I’m not sure the play could possibly succeed at all the things it’s trying to do, and in the end I think it sometimes leans on its structural complexity at the expense of a fully realized emotional landscape. Sometimes, in fact, I think it substitutes sheer busy-ness for narrative momentum, relying on the internet chorus to shove things along. Silverman and the design team, especially set designer Clint Ramos, lean in to the jangly rhythms and the overwhelming abundance of information presented by the digital chorus, creating a space composed of dizzyingly busy surfaces—every surface, including the space’s structural columns, decorated in neon, family photographs, and imagery that evokes Seoul; every new locale in the script unfolding magically out of a wall or the floor, down to an actual running-water river. But amid this sea of information, the gentle, reluctant relationship between Nanhee and Minsung tends to get lost. Which is of course one of the things the play is about; this isn’t a traditional, or even sometimes a romantic, love story until quite late in the game.
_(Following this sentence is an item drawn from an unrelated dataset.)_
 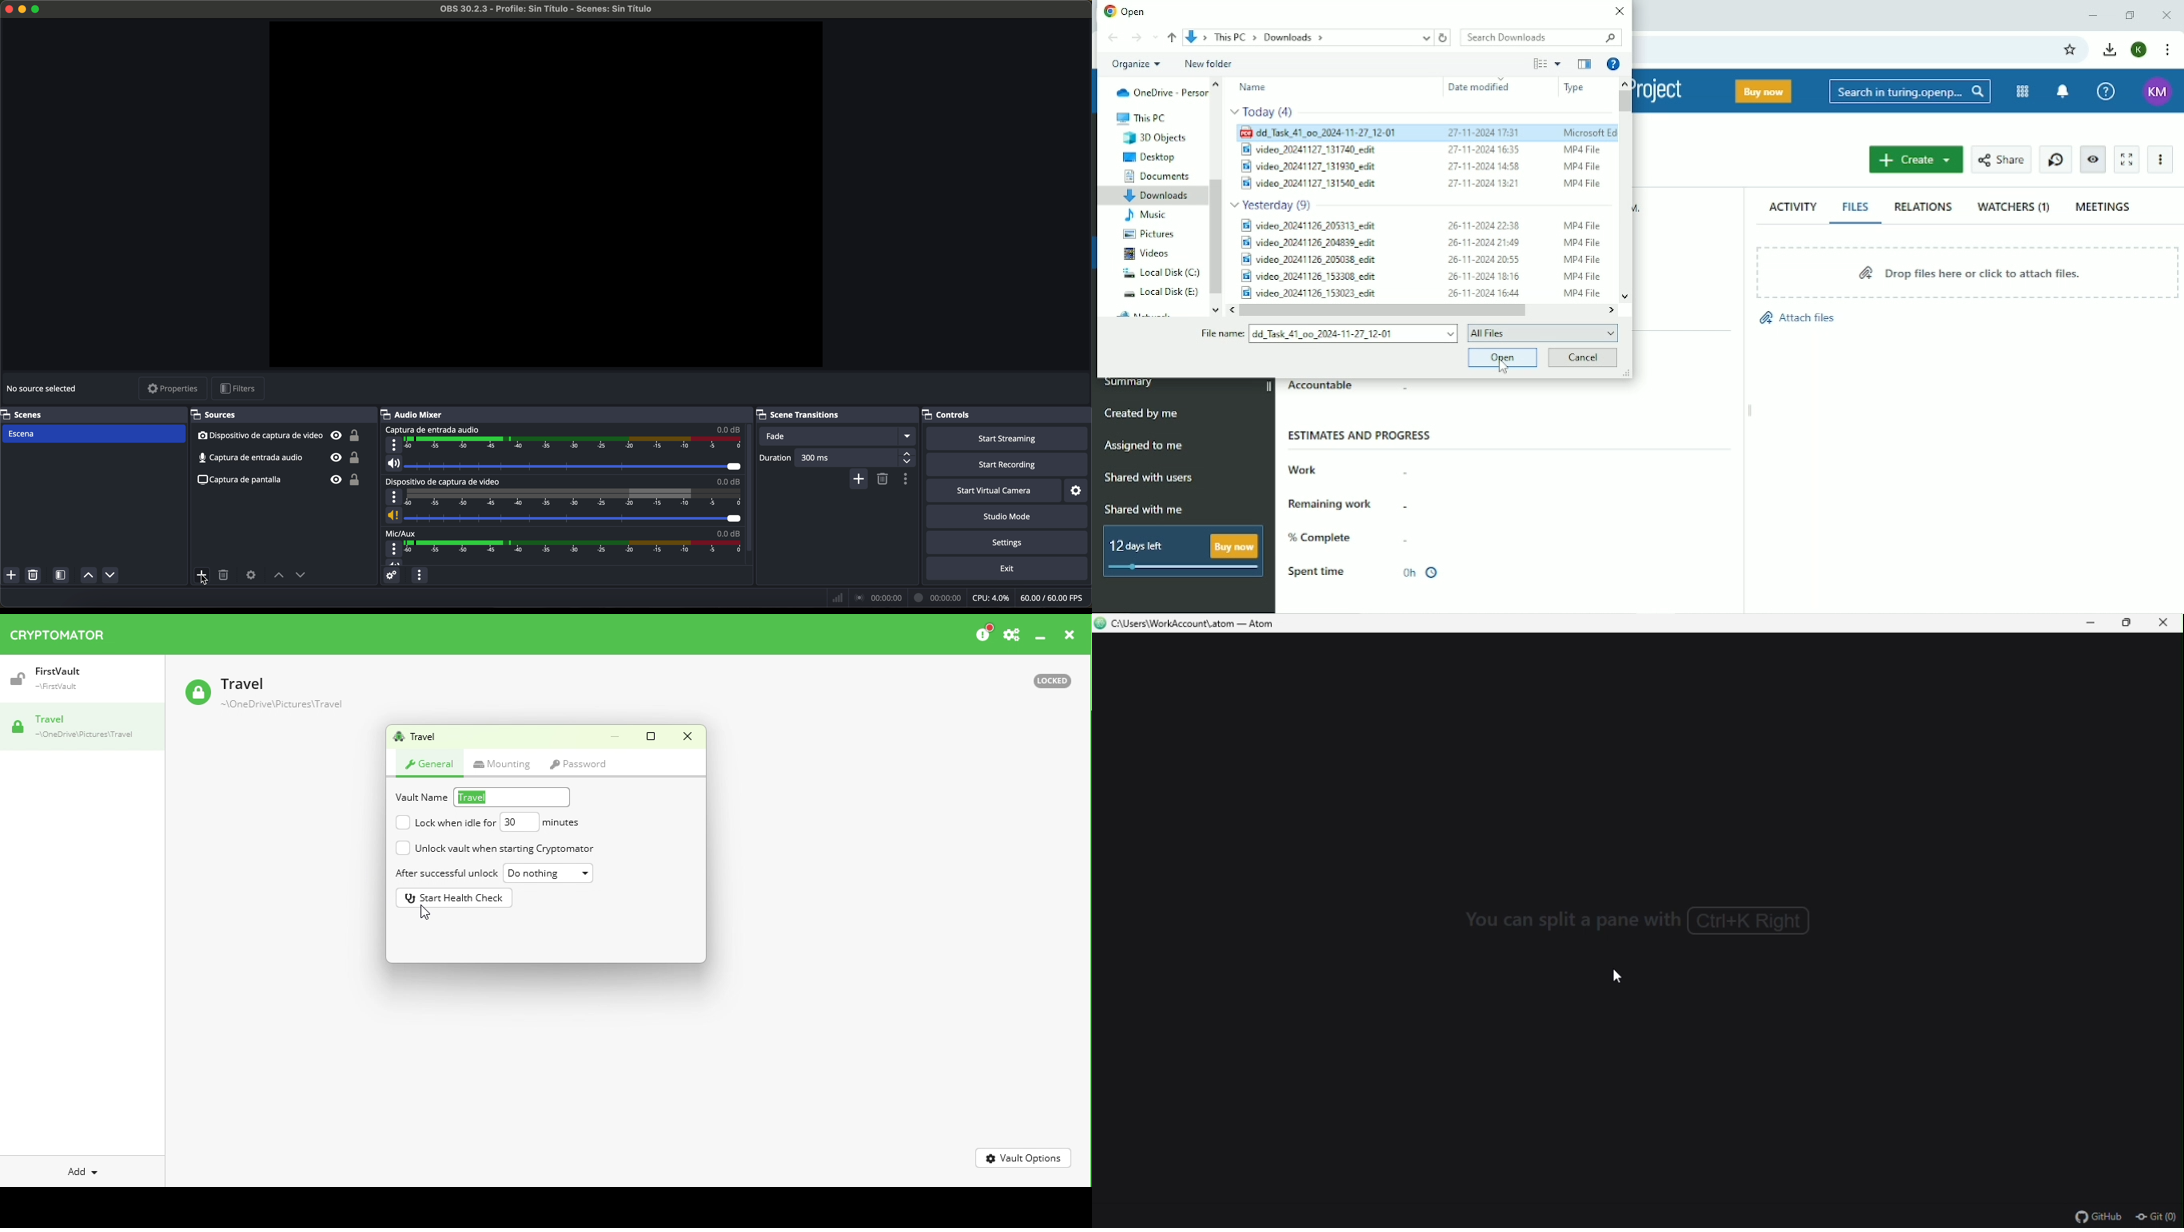 I want to click on -, so click(x=1410, y=469).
But neither character fully comes alive on their own terms, either; it’s as if their energy is sapped by the mirrors of their digital avatars, leaving Jue’s portrayal of Nanhee’s imagined father as the most vital life force in the piece. (Which, again, is likely intentional, but a little unsatisfying nonetheless.)
But there’s still so many things to enjoy, ruminate on, appreciate, and startle at. Wild Goose Dreams is worth seeing for its innovative approach to our twenty-first-century identities and its dreamscapes even if it doesn’t catch all the balls it throws into the air.